■ Quoted passage ■
Start of Block

Kids in the kitchen

By Lara Zamiatin
August 10, 2009
kidsinkitchen_420

kidsinkitchen_420

Hand your junior cook a whisk or wooden spoon and they might surprise you, even if they still don't eat broccoli. These top chefs share their secrets for giving children a taste for good food.

Donovan Sibley-Cooke adores coleslaw. At seven years old, he's not tall enough to reach the kitchen bench so the salad-mad boy stands on a stool to chop the cabbage, peel the carrots and sprinkle on the lemon juice to suit his taste. Naturally, Donovan's mother, Philippa Sibley, supervises. As head pastry chef at Circa, the Prince in Melbourne's St Kilda, she is the ideal mentor. "He used to wear funny aprons and stir things but it wasn't until he was about five that he became more useful and less of a hindrance," jokes Sibley. "I'll say, 'You can pick the parsley' but he wants the glamour jobs like breaking eggs and flipping omelets."

End of Block

■ Dataset excerpt ■
Start of Block

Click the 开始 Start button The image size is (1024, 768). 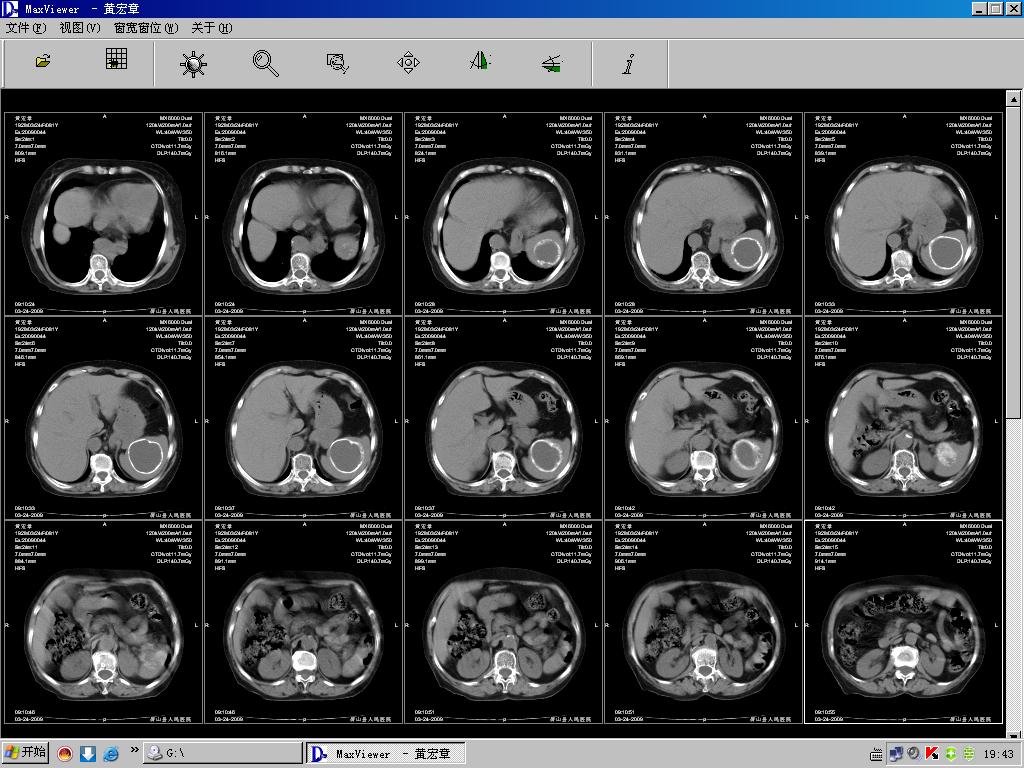[x=26, y=753]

End of Block

■ Task directions ■
List every person named in the kids-in-the-kitchen article, including its byline. The data comes from a different source than the article.

■ Output of the exercise ■
- Lara Zamiatin
- Donovan Sibley-Cooke
- Philippa Sibley